Charge-Coupled Device
On 29 January 1970, Willard S. Boyle and George E. Smith, of Bell Labs, submitted a paper on their invention of the CCD to the Bell System Technical Journal. Forty years later, their innovation would earn them the 2009 Nobel Prize for Physics.
A CCD is an integrated circuit that captures and stores light and displays it by turning it into an electrical charge. Each CCD chip is composed of an array of Metal-Oxide-Semiconductor (MOS) capacitors, and each capacitor is a pixel. When electrical charges, are applied to the CCD’s top plates, they can be stored within the chip’s structure. Then, digital pulses applied to the top plates can shift these charges among the pixels, creating a picture representing charged pixels.
These photoelectric image sensors made digital photography possible, and revolutionized astronomy, space science, and consumer electronics. The CCD is a crucial component of fax machines, digital cameras, and scanners.

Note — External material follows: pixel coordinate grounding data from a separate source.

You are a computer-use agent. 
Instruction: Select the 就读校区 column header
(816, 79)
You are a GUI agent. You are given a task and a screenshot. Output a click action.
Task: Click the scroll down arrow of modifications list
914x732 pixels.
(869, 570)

The CCD was originally envisioned as a device for storing memory. Boyle and Smith applied the concept of a “Bucket-Brigade Device” (BBD) that would transfer charge packets from one transistor to another create a transport mechanism for capacitors, or “magnetic bubbles.”
Ironically, CCD sensors were an offshoot of Bell Labs’ failed effort to develop the Bell Picturephone, a television phone based on a silicon diode array camera tube. The device was impractical because it required millions of silicon diodes to mass produce, and, as George E. Smith recalled, “just one bad diode caused by imperfections in the silicon would short out the diode, and therefore it couldn’t be used as a detector.”

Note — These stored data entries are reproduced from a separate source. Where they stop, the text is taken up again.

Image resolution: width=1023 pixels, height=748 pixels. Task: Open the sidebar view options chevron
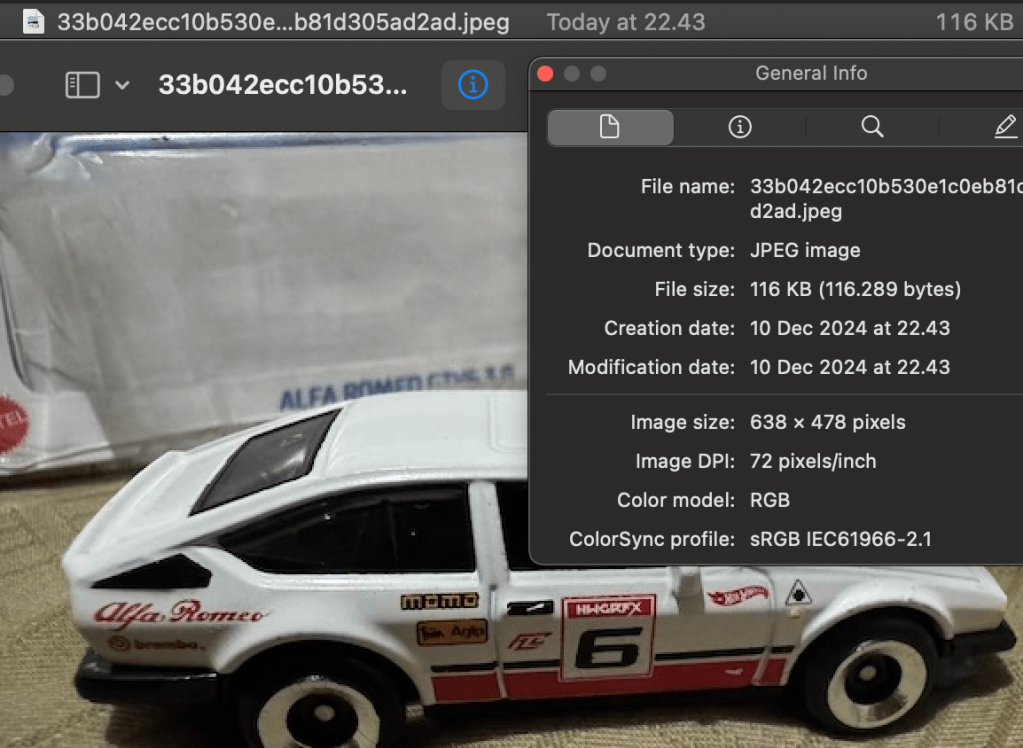(122, 85)
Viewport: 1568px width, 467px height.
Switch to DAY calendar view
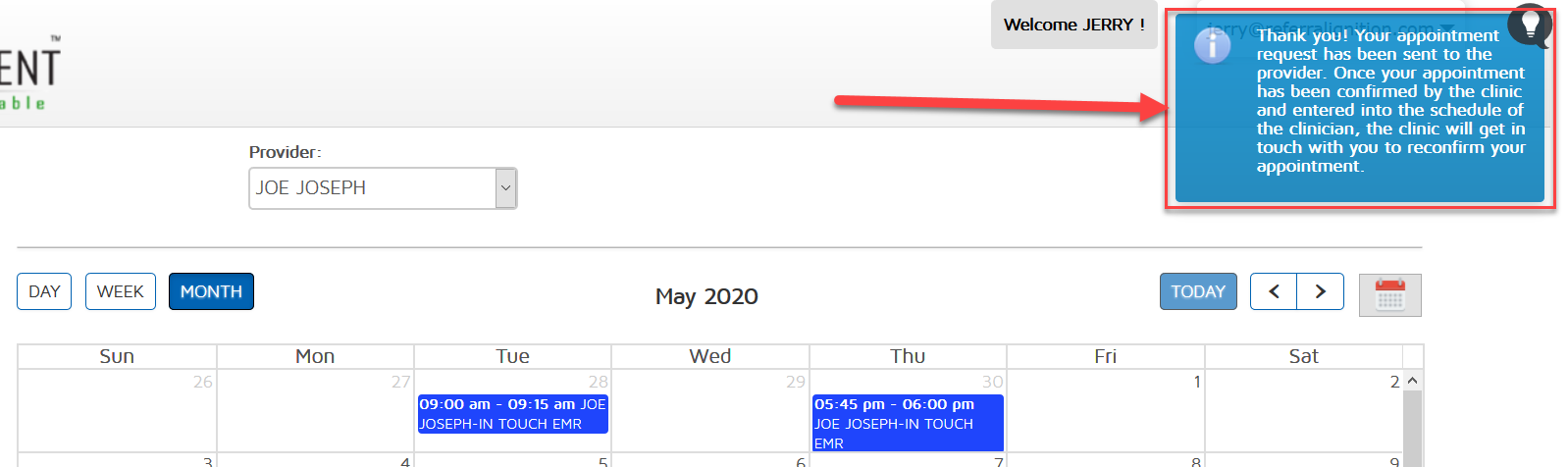[x=44, y=291]
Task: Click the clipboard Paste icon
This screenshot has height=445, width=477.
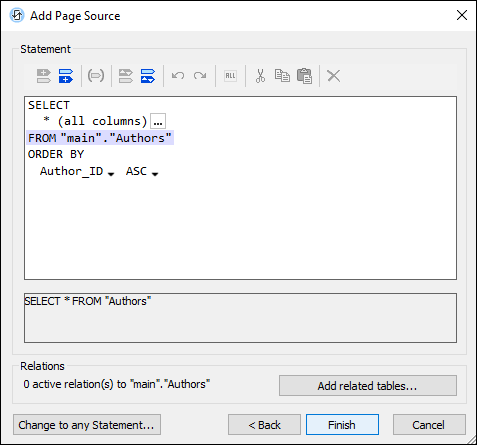Action: 304,76
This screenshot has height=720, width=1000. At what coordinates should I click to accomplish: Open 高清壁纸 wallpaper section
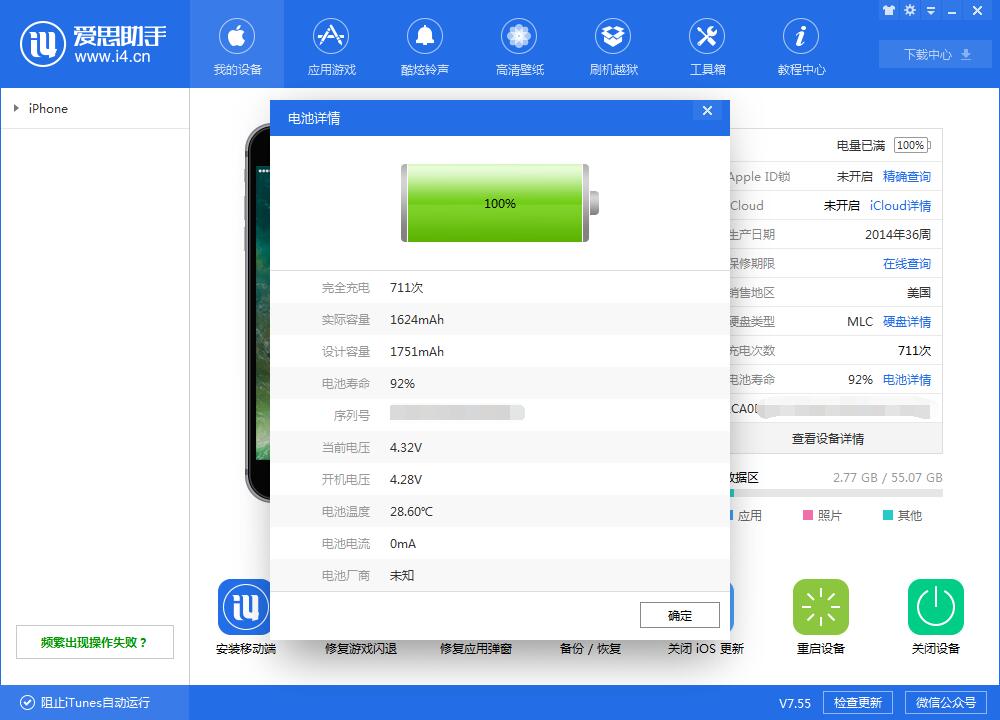519,45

As interest in the picture phone waned, Bell Lab applied its underlying technology towards the development of Boyle and Smith’s magnetic bubble idea. The goal was to create a shift register using semiconductors.

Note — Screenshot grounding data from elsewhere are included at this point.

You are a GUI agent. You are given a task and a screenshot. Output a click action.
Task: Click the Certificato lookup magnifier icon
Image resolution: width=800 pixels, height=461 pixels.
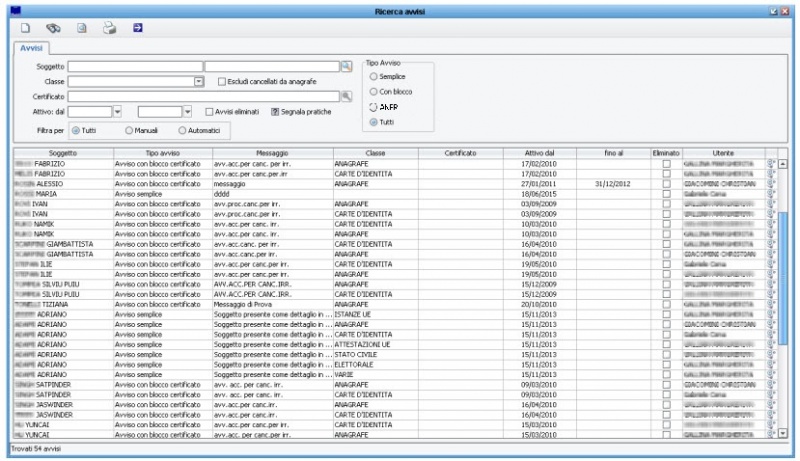[347, 96]
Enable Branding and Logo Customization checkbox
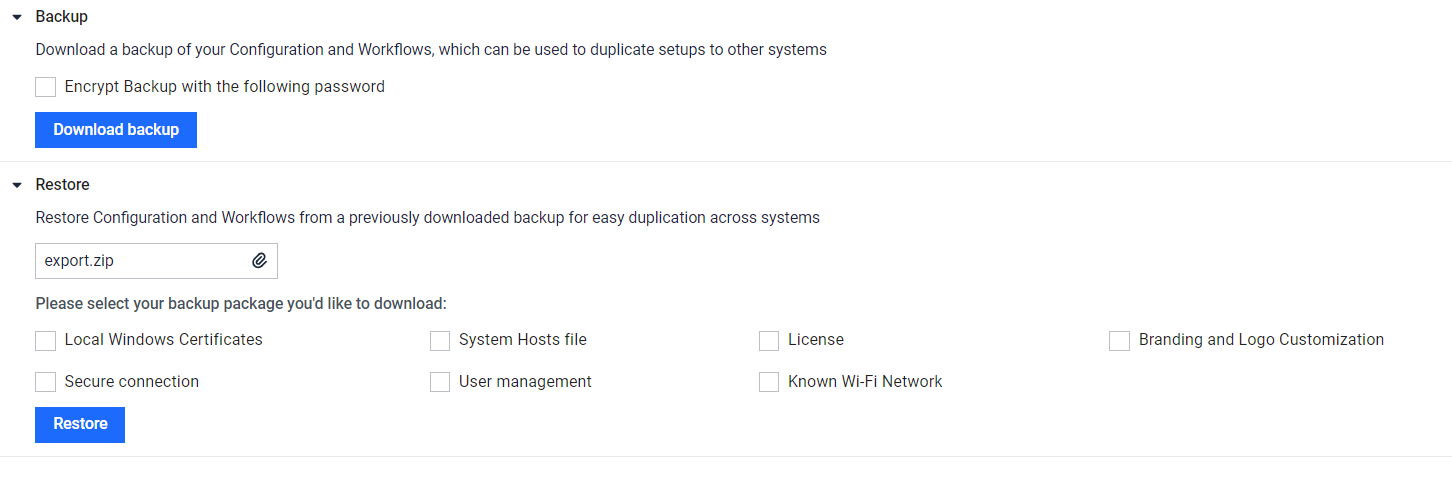The image size is (1452, 478). click(1119, 341)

With the publication of Boyle and Smith's research in 1970, other scientists began experimenting with the technology on a range of applications. Astronomers discovered that they could produce high resolution images of distant objects, because CCDs offered a photosensitivity one hundred times greater than film. “The major thing is the quantum efficiency. You can close to 80 percent quantum efficiency in a CCD,” George E. Smith would later explain. “With the good CCDs, eight out of ten photons coming in would make an electron that can be read out and counted. With the photographic film a hundred photons need to come in before it breaks one of the bonds in the silver halide so that can be developed.” CCD technology was integral to the design of the Hubble Space Telescope’s Wide Field and Planetary Camera, which contained eight CCDs. CCDs were also first installed in a reconnaissance satellites in December 19176.
In the 1970s, consumer electronics companies experimented with CCD technology in still and video cameras. In 1971, Bell Labs researcher Michael Tompsett received first patent (4,085,456) on the application of CCDs to imaging. He produced images using a simple linear device. In 1975, Kodak’s Steven Sasson would invent the first digital still camera using CCD technology developed by Fairchild Semiconductor. By the late 1970s, Sony was pioneering the use of CCDs in video cameras; this research led to the mass production of camcorders in the 1980s.